A force de verser du sang et de s’en moquer, à force d’utiliser constamment la violence au mépris du droit, le régime dynastique a appris aux Togolais de ne plus avoir peur du sang. Nous sommes au stade d’une déliquescence éthico-morale qu’il faut absolument prendre en compte avec des mesures sérieuses susceptibles de nous délivrer de l’impasse. Nous n’avons nullement besoin des artifices et des faux-fuyants traditionnels qui nous ont si longtemps abêtis et aggravés nos déceptions. La ritournelle de civisme et de balayage mensuel de quelques petits coins de nos contrées et villes est insignifiante et ridicule au regard de la thérapie de réhabilitation républicaine qui s’impose à nous pour sauver l’espérance collective, rétablir une République aimante et aimée que nous avons promise à l’humanité d’en faire l’or, un îlot de jouissance et de convivialité où triomphent l’appétit et la dignité de vivre.
Notre engagement à réduire totalement la déconfiture sociale et à nous débarrasser de nos pourritures pour faire renaître la République doit se passer d’une littérature de récitation, de motion parce que les mots mentent d’eux-mêmes lorsqu’ils sont en déphasage avec la vérité, avec le vécu des citoyens. Halte à la propagande !
Les mobiles du gouffre socio-politique au Togo ont été analysés, les problèmes sont déjà mis en équation depuis l’Accord politique global (APG). L’APG est une bonne base sur laquelle nous devons greffer notre conscience de responsabilité, notre volonté de progrès et notre détermination à franchir les écueils psychologiques pour sortir de la déchéance. A force de remettre les bonnes décisions collectivement prises dans le brouillard de l’évitement, les usuriers de la dynastie sont les grands coupables de la détérioration de la sécurité publique. Nous n’avons pas besoin d’un salut brutal de délivrance républicaine pour reconstituer le socle d’une République en lambeaux.

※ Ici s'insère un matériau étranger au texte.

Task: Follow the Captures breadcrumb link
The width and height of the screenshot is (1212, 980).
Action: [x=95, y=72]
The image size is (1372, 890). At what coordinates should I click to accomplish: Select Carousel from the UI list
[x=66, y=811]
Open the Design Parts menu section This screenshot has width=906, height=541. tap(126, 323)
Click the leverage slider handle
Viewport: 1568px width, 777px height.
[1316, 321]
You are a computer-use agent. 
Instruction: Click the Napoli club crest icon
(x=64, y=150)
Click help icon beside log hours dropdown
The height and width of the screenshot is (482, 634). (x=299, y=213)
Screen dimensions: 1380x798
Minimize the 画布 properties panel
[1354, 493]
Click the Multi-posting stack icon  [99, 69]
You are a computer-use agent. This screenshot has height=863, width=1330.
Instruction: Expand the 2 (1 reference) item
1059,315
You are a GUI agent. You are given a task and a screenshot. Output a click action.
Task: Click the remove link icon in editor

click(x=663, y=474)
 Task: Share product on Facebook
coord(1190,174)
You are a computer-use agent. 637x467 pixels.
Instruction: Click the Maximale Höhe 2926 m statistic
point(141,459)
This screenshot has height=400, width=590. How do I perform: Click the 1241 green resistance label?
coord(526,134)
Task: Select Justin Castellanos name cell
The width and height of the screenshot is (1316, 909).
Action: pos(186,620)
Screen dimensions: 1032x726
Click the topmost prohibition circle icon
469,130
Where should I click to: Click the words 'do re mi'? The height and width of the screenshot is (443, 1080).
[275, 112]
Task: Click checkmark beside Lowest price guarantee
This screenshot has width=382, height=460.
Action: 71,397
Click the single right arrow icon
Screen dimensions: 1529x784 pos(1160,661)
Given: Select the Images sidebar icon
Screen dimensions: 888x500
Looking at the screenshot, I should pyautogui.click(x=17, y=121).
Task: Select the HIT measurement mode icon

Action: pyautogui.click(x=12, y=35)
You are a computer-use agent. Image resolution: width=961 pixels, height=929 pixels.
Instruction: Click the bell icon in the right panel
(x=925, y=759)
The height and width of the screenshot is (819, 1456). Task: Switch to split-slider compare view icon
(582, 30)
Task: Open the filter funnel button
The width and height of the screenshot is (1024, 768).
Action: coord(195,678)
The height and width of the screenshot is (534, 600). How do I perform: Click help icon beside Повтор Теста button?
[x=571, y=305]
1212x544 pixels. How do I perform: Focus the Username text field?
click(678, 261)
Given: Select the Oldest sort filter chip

Il y a des fondamentaux inscrits dans les recommandations de la Commission Justice Vérité et Réconciliation (CVJR) pour laquelle nous nous sommes investis. Sans l’ivresse des ambitions étriquées, nous devons sortir de la prison des tours et détours pour aller à l’exécution intégrale des mesures républicaines indiquées et scellées par les longues assises de la Réconciliation. C’est le seul moyen sûr de nous sortir du gouffre politique qui nous abêtit et qui nous taille une réputation de cancres pour nous situer dans la périphérie de l’humanité. Nous sommes capables de grands desseins en jouant franc-jeu avec nous-mêmes, avec nos engagements collectifs sans le fallacieux de nos artifices de reniement.
L’espérance de reconstitution du tissu socio-politique pourrait émaner d’une prise en charge des collectivités locales par elles-mêmes, en toute liberté. Par conséquent, les élections locales proprement organisées seraient le point de départ d’une confiance retrouvée susceptible de réduire la tension sociale, d’apaiser les ressentiments et de ramollir les nerfs de la vengeance. Le scandale de la délinquance qui a pris des allures dogmatiques, laissé dans son évolution perverse, est la pire forme de cruauté dont nous ne saurions nous remettre.